### [TEXTO DADO]
+++++

Entendí que si descendía
del caballo era hombre muerto. La fiera, cuya irritación crecía
a ojos vistas, arremetía contra mí.
De pronto todo se precipitó.Dialogando
con la muerte
El jabalí, que parecía no mirarme, giró
sobre si y arremetió furiosamente contra el caballo, del que lo separaban
apenas dos metros.
El noble bruto, asustado en extremo, pegó una espantada
como si de pronto le hubiesen crecido alas. El jabalí alcanzó a
tocarlo en una de sus paletas, donde dejó la marca de un soberbio colmillazo.
Me sentí despedido en el aire, con el cuchillo en la mano. Caí como
un plomo sobre el suelo, perdiendo el arma ante la fuerza del impacto.
Lo
que pasó por mi mente en ese instante sólo Dios y yo lo sabemos.
Instintivamente, sin sentir dolor, traté de girar, disparándole
a la fiera.

+++++

### [REGISTROS ALMACENADOS]
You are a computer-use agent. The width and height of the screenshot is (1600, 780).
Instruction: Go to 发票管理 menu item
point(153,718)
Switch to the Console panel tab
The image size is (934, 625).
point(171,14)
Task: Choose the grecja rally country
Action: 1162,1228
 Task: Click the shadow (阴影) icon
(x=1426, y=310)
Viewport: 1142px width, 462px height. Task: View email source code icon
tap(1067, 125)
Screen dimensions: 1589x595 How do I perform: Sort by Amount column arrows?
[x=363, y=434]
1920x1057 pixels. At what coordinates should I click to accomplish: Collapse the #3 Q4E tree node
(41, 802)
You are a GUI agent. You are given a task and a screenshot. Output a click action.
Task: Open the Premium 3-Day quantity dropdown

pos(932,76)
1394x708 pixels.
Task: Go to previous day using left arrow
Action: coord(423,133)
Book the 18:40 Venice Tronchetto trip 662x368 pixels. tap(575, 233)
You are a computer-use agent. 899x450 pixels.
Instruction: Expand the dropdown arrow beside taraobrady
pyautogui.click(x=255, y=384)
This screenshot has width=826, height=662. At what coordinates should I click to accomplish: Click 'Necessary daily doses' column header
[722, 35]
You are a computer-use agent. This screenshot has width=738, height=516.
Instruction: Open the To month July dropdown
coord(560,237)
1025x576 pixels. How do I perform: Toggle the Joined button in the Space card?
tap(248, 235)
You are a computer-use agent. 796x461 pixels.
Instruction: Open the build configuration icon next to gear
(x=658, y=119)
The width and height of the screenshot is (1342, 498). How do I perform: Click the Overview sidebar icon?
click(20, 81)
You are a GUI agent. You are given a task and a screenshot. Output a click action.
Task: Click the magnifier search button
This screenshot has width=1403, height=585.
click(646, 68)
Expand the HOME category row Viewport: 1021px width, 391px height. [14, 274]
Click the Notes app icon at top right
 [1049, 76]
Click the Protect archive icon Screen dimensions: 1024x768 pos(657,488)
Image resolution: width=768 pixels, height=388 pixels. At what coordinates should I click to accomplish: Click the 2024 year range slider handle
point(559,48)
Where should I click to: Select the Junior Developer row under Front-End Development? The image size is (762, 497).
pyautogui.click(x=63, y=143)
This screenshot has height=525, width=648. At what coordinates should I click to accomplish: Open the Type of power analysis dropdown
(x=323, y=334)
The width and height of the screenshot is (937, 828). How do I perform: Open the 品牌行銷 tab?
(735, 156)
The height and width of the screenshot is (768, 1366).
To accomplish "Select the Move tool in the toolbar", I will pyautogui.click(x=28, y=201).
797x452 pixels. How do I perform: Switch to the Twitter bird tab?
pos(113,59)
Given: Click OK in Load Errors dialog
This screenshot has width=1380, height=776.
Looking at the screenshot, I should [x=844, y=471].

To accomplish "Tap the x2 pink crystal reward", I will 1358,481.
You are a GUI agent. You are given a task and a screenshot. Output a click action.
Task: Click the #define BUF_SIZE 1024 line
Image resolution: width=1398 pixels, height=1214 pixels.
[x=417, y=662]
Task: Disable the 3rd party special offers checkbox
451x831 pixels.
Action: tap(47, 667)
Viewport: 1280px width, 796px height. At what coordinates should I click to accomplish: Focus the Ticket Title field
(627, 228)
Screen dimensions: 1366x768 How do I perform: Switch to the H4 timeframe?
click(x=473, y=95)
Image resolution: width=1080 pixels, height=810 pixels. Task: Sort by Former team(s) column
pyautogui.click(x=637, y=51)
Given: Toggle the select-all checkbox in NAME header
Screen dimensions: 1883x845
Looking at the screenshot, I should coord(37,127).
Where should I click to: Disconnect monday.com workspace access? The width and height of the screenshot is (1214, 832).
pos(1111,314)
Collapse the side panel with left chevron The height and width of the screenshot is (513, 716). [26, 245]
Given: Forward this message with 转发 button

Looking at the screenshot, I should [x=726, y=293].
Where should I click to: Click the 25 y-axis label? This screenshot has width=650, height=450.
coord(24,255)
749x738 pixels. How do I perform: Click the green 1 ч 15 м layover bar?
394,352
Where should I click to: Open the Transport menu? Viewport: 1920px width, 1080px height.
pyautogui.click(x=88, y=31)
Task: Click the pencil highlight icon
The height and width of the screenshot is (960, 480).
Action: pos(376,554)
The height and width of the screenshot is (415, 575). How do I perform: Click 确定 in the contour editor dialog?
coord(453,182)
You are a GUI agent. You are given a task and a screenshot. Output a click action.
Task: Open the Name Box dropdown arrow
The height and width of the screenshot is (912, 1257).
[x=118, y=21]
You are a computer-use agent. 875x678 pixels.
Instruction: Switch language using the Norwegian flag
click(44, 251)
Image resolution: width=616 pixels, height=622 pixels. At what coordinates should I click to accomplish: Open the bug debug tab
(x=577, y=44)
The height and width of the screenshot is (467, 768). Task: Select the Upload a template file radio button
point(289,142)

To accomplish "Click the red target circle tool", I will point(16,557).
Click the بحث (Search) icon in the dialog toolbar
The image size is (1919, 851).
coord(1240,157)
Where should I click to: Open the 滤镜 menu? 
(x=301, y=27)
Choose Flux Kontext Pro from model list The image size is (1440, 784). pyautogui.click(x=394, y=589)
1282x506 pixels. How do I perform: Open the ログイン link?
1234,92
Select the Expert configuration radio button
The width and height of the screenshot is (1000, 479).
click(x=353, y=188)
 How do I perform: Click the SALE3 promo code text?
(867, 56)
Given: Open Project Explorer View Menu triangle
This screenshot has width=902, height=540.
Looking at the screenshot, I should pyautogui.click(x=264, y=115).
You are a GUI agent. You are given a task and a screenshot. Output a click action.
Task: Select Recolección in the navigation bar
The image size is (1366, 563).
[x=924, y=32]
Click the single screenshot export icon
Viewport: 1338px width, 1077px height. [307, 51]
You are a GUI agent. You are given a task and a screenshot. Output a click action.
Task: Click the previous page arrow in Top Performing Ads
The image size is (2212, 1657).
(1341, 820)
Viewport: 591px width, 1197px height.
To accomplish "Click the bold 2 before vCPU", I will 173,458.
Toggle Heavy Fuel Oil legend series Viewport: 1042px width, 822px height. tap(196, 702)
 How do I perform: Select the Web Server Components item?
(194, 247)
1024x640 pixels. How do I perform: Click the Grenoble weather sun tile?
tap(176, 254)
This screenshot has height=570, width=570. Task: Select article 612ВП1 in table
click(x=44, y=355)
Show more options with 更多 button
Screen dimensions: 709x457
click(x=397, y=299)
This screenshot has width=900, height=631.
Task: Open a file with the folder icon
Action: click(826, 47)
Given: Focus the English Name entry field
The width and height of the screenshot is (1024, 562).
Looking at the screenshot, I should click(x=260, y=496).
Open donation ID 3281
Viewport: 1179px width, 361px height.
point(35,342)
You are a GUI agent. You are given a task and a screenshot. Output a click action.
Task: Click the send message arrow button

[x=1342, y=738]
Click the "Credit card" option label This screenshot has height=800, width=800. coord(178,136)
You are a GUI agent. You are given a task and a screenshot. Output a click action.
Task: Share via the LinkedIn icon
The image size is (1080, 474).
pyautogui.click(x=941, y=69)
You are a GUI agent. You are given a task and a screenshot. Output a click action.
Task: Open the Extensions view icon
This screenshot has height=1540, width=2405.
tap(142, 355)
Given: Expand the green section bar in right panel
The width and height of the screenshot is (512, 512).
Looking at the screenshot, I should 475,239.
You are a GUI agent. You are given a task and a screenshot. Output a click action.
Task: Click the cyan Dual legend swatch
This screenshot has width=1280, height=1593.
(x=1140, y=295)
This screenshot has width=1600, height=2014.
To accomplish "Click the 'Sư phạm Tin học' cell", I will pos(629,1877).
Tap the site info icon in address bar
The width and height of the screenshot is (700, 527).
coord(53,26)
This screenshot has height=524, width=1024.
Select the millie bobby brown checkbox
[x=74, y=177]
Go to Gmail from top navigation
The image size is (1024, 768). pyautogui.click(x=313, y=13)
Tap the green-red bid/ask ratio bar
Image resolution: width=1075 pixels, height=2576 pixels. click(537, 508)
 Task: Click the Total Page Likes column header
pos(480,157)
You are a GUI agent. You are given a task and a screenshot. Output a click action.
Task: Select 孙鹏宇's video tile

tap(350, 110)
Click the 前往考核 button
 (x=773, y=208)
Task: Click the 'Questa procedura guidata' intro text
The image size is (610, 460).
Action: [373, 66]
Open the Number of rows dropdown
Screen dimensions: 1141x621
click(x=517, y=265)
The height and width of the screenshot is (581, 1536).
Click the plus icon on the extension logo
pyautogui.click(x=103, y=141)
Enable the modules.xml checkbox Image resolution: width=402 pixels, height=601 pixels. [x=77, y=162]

+++++

### [QUÉ HACER]
1. En el relato del ataque del jabalí, ¿en qué parte del caballo dejó la fiera la marca de su colmillazo?
2. Indica si cada afirmación concuerda con el relato del ataque del jabalí y cita las palabras que lo deciden: (a) El jabalí estaba a unos dos metros del caballo cuando lo embistió. (b) Quien narra conservó el cuchillo después de caer al suelo. (c) Al caer, quien narra sintió un fuerte dolor.
3. Prolonga el relato del ataque del jabalí a partir de su última oración.
Los registros forman un material independiente del texto.

### [RESPUESTAS POR CONSIGNA]
1. En una de sus paletas.

2.
(a) Sí: "del que lo separaban apenas dos metros".
(b) No: "perdiendo el arma ante la fuerza del impacto".
(c) No: "sin sentir dolor".

3.
Los Dogos "Day" y "Pillan" habían aprovechado
el cambio de dirección de ataque del jabalí y prendieron como garrapatas
de sus orejas. La fiera había comenzado a hacer sonar sus colmillos, provocando
un ruido atroz que erizaba los cabellos. Se hallaba de cuartos a mí atendiendo
la mordida de los perros.
"Dele" buscó afirmarse mejor, señal
evidente de que el cansancio comenzaba a hacerse presente. Pensé en mi
cuchillo. ¡Vaya a saber dónde había ido a parar!
Desesperado,
consciente de mi única posibilidad y sintiendo cercano el grito de los
cazadores que me acompañaban, jugué mi última carta. Me prendí
de las patas traseras del jabalí y junto a "Dele" aguantamos
la embestida. Nunca había visto patas tan gruesas ni tan difíciles
de sujetar. Se movían con golpes cortos y yo comprendía que mis
acalambradas manos aguantarían muy poco más.
La fiera procuraba
girar para alcanzarme. Yo podía ver sus orillos pequeños, de un
brillo asesino, que buscaban ubicarme.
Sonaron unos tiros. Hice un último
esfuerzo y giré sobre mí mismo tres o cuatro veces.
¡Estaba
vivo!...
Me levanté como impelido por un resorte y me dispuse a disparar.
Tenia los nervios destrozados, ganado por el pánico más horrendo
que he sentido en mi vida.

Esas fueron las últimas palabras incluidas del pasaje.